[EXERCISE] Copy out the data that comes next, character for character, and leave the images aside.
[SUPPLIED DATA]
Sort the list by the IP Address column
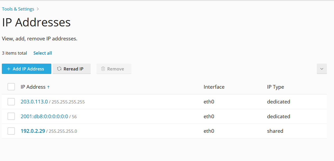This screenshot has height=161, width=334. click(33, 87)
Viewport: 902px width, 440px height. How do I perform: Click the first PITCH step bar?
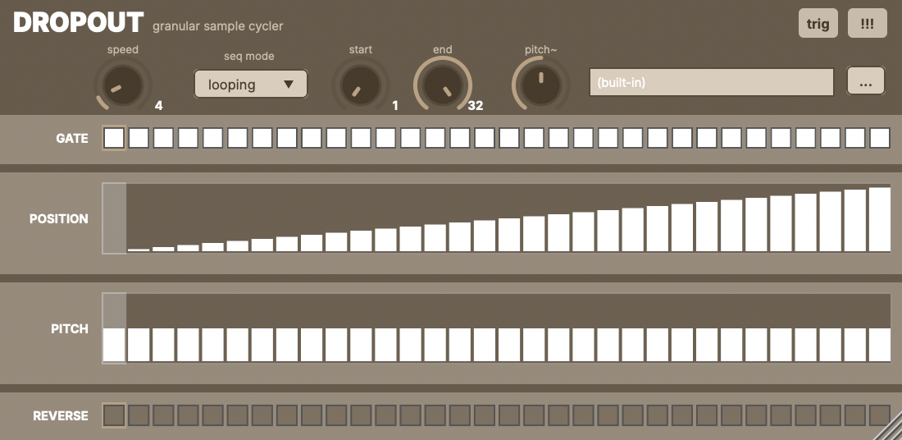tap(115, 345)
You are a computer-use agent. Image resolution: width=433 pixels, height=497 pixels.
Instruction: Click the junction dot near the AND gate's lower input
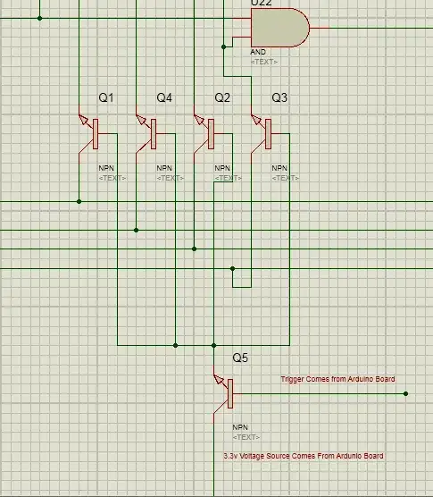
[/SUPPLIED DATA]
[EXERCISE RESPONSE]
Sort the list by the IP Address column
This screenshot has height=161, width=334. click(33, 87)
Viewport: 902px width, 440px height. How do I perform: Click the first PITCH step bar?
tap(115, 345)
You are a computer-use agent. Image resolution: width=433 pixels, height=497 pixels.
Instruction: Click the junction dot near the AND gate's lower input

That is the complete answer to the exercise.